I was up in the middle of the night trying to calm a crying baby. I was changing a diaper that wasn’t dirty after trying to feed and burp a baby that was neither hungry nor gassy. With new mom hormones running through my body I felt overwhelmed.My sweet little girl was upset and I couldn’t fix it. Her cry was desperate and I desperately wanted to help her.
I began to sing to her as I rocked. I cycled through a few primary songs from my youth, until I got to “Give said the Little Stream”. I barely got through the first verse before I was in tears. “Give,” said the little stream, Give, oh! give, give, oh! give.” I didn’t know what else I could give, I was physically and mentally exhausted. Still, I tried to finish the song. I was calming down when I reached the third verse. “Give, then, as Jesus gives, Give, oh! give, give, oh! give. Give, then, as Jesus gives; There is something all can give. Do as the streams and blossoms do: For God and others live.” I listened to the words over my baby’s cries and my perspective changed.
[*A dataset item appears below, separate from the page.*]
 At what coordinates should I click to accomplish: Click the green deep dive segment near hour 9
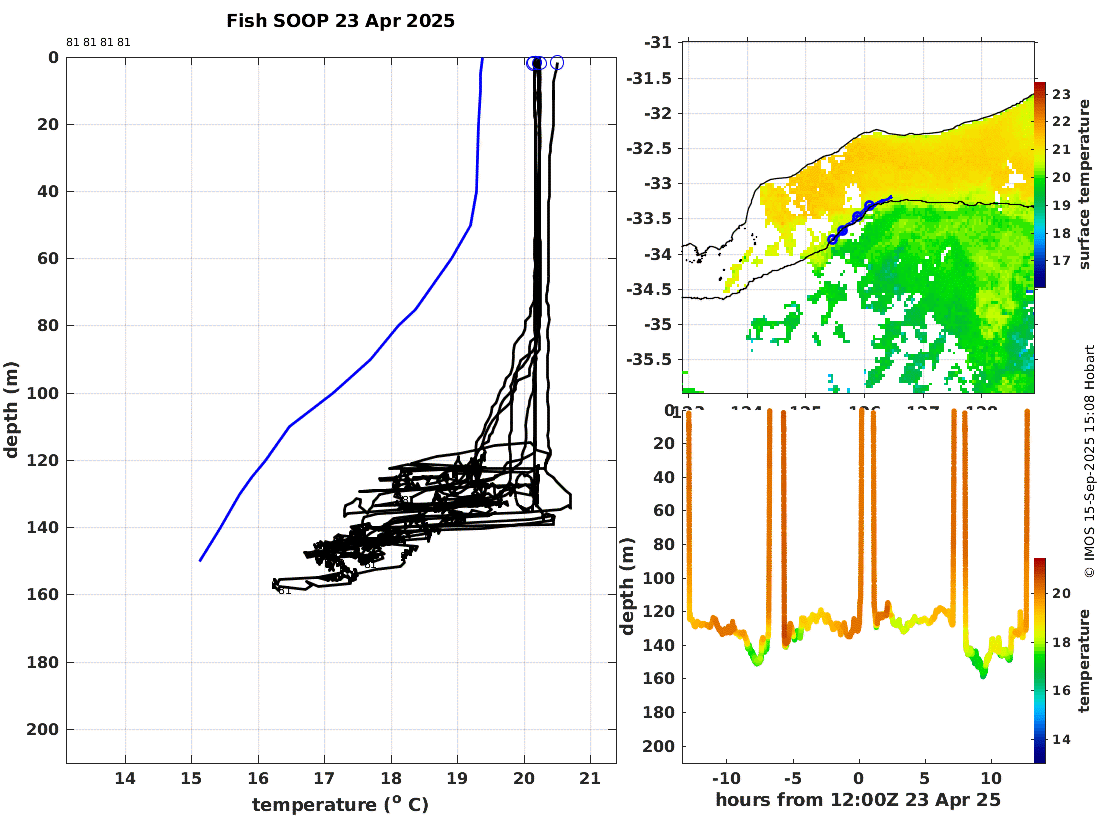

I was reminded of the atonement and how much Jesus gave for me, the excruciating pain he felt so that I can be saved is more than I will ever have the opportunity to give.
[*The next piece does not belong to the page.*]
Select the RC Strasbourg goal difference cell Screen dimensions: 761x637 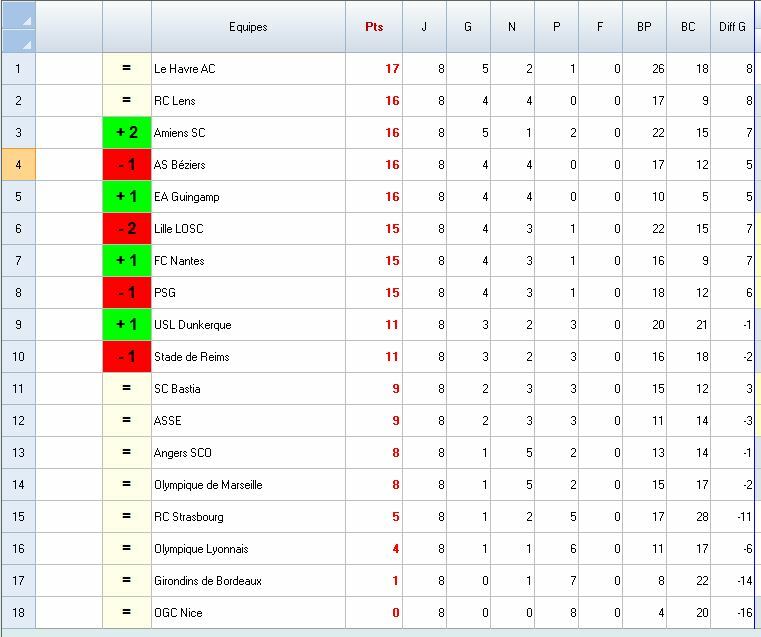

Knowing that Christ and my Heavenly Father understood my pain I was able to put my baby back to bed and lie down myself. Eventually she stopped crying. Later on I thought about the song some more and another well-known hymn came to mind, “Because I have been given much I too must give” has been cycling through my mind as I contemplate my many blessings. Motherhood brings new trials with it, but it brings many more blessings. I just hope I can give back a sliver of what I’ve been blessed with myself.